An RMS voltage calculator converts sine-wave peak voltage or peak-to-peak voltage into RMS voltage and shows the related waveform values alongside the main result. It is useful when you need to compare oscilloscope amplitudes, signal-generator settings, or mains-style RMS ratings on a common basis.

What this RMS voltage calculator solves

This page starts from the two waveform values users most often have on hand: peak voltage and peak-to-peak voltage. In peak mode it divides by the square root of two to produce RMS voltage. In peak-to-peak mode it first derives the peak value and then applies the same RMS relationship.

Showing the supporting peak and peak-to-peak figures beside the answer keeps the conversion auditable. That matters when you are checking whether a measured waveform lines up with a datasheet rating or translating a bench measurement into the RMS value used by other equipment.

The sine-wave formulas behind the result

For an ideal sinusoidal waveform, RMS voltage equals peak voltage divided by the square root of two. Peak-to-peak voltage is twice the peak voltage, so dividing peak-to-peak voltage by two times the square root of two gives the same RMS result directly.

Those relationships are specific to sine waves.

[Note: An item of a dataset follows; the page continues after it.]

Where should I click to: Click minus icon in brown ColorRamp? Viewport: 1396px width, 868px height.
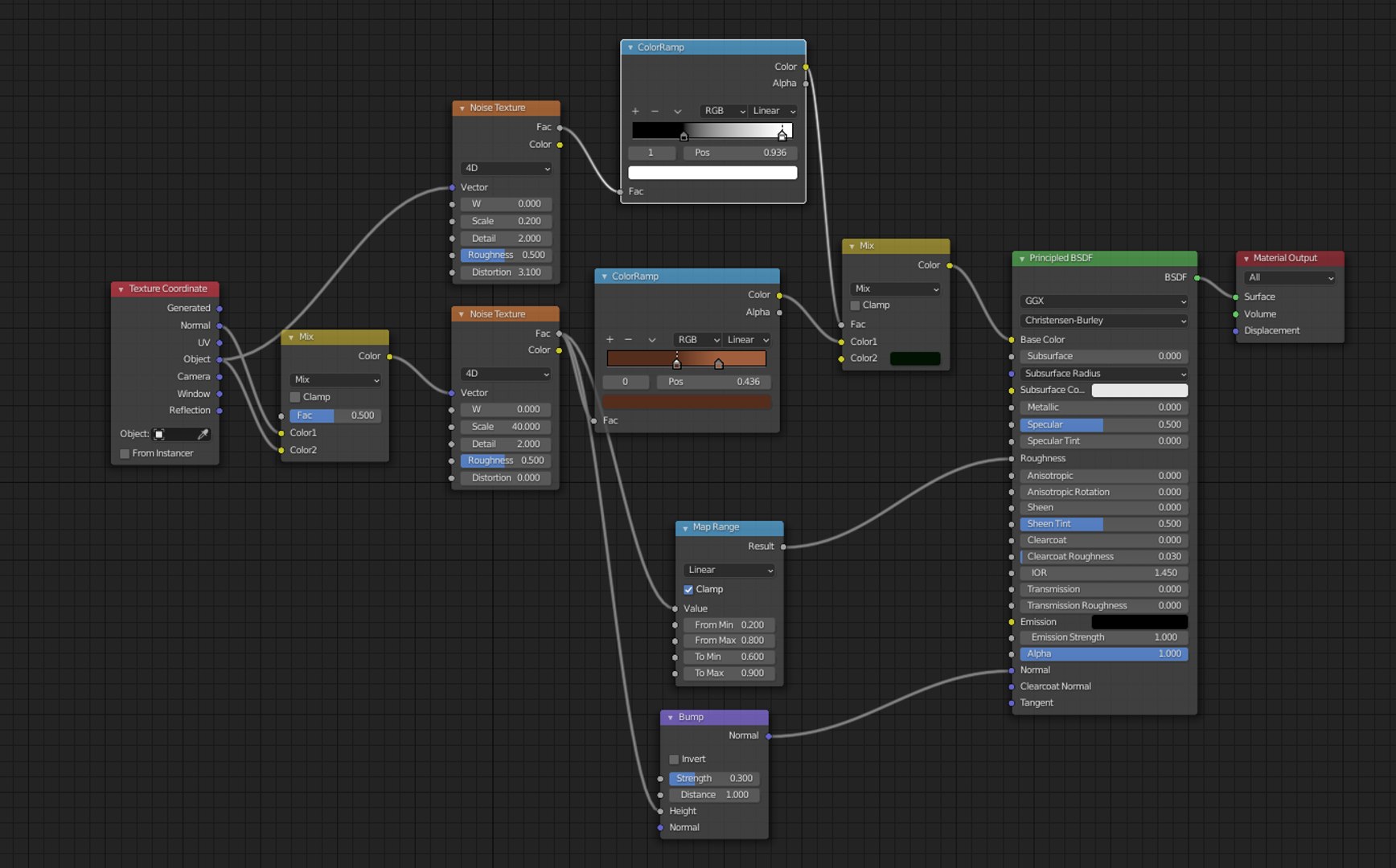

The calculator keeps the conversion modes separate so you can start from the quantity you actually know without having to work through the intermediate step manually.

Vrms = Vpeak / √2

Converts sine-wave peak voltage into RMS voltage.

Vpeak = Vpp / 2

Converts peak-to-peak voltage into peak voltage.

Vrms = Vpp / (2 x √2)

Direct sine-wave conversion from peak-to-peak voltage to RMS voltage.

How to use the result

RMS voltage is the effective value most often used for AC power discussions, multimeter readings, and equipment ratings. Peak and peak-to-peak values are more common on oscilloscopes, waveform generators, and signal descriptions.

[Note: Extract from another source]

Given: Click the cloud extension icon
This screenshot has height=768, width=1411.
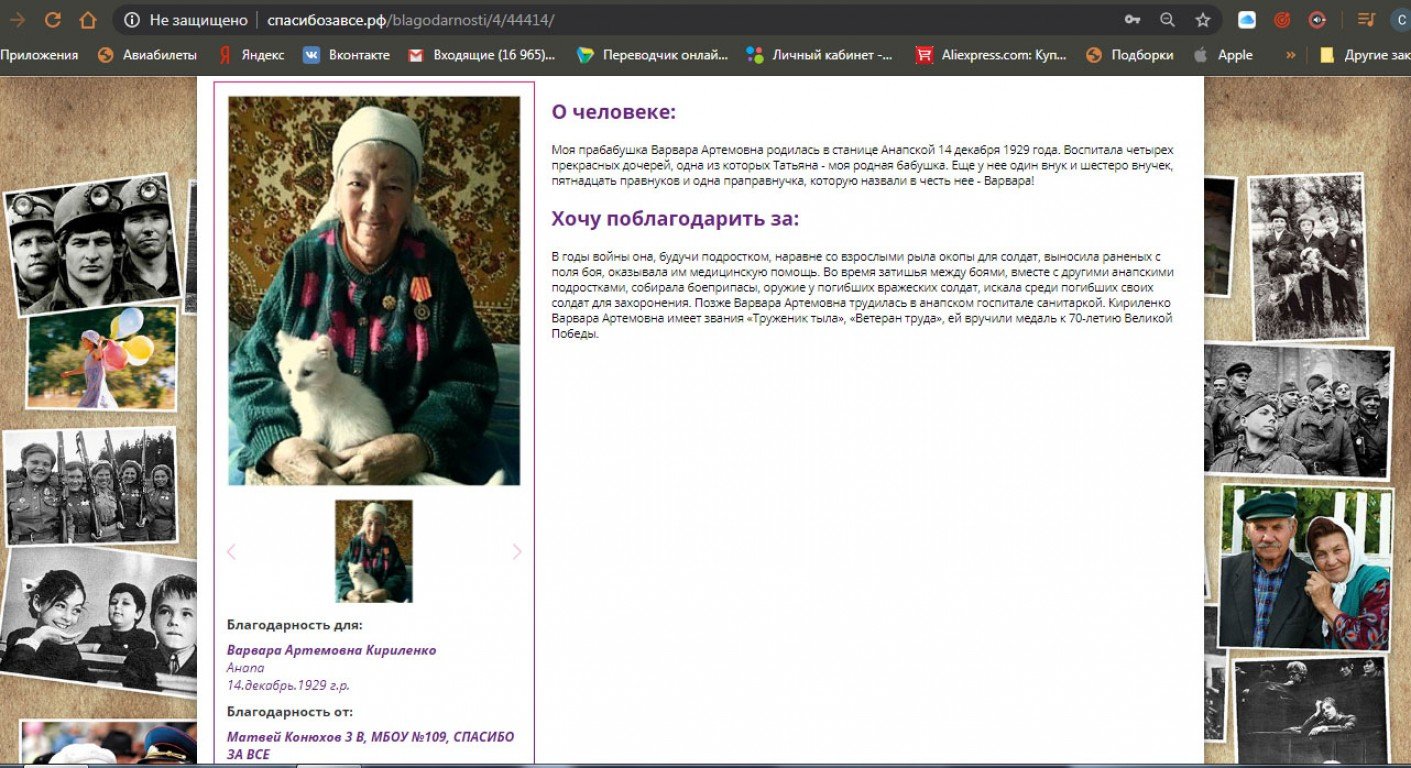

Seeing all three quantities together helps prevent a common mistake: treating a measured crest value as though it were already an RMS rating. A 170 V peak sine wave, for example, corresponds to about 120.2 V RMS and about 340 V peak-to-peak.

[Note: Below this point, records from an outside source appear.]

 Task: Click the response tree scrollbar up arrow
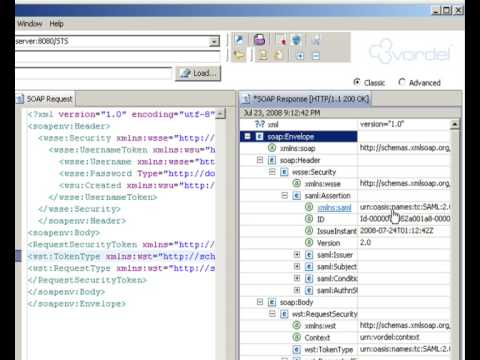(454, 125)
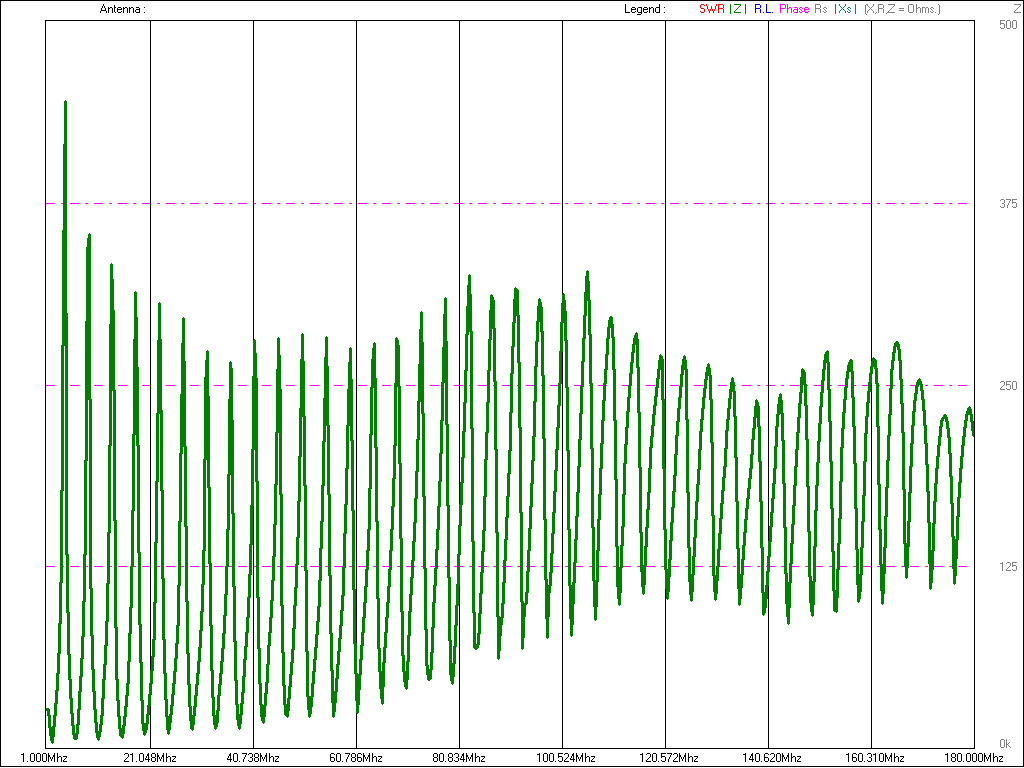Screen dimensions: 1024x768
Task: Click the 1.000Mhz start frequency label
Action: (45, 758)
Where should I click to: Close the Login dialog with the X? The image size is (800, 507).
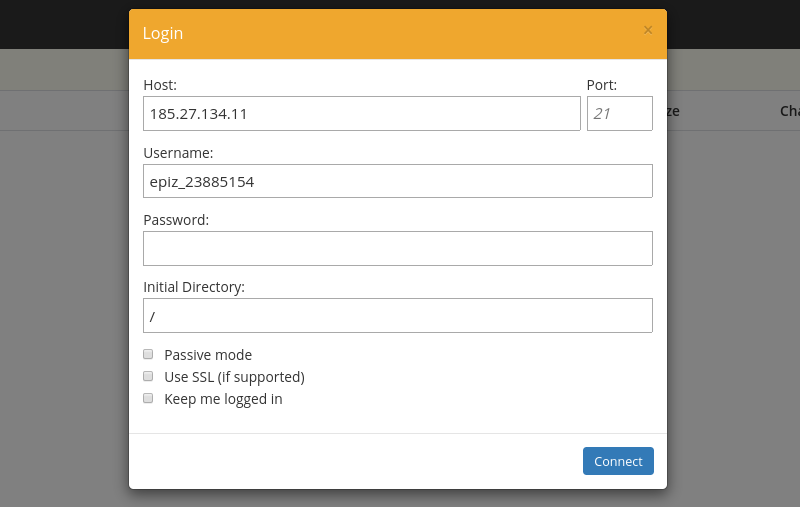648,30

Where this simplified model stops

This calculator assumes an ideal sinusoidal waveform only. It does not model triangle waves, square waves, clipped signals, crest-factor changes, DC offset, or harmonic distortion that changes the relationship among peak, peak-to-peak, and RMS values.

Use it as a planning and educational aid when the waveform is approximately sinusoidal. If the signal shape is intentionally non-sinusoidal or visibly distorted, calculate or measure RMS from the actual waveform instead.

Frequently asked questions

What is RMS voltage?

RMS voltage is the effective heating-equivalent value of an AC waveform. For a sine wave, it is the peak voltage divided by the square root of two.

Why can I not use this for square or triangle waves?

Because the conversion factors on this page are specific to sine waves. Other waveform shapes have different relationships among RMS, peak, and peak-to-peak voltage.

Why does the result also show peak and peak-to-peak voltage?

Those supporting values make it easier to compare the answer with oscilloscope readings, signal-generator settings, and equipment limits that may use a different voltage convention.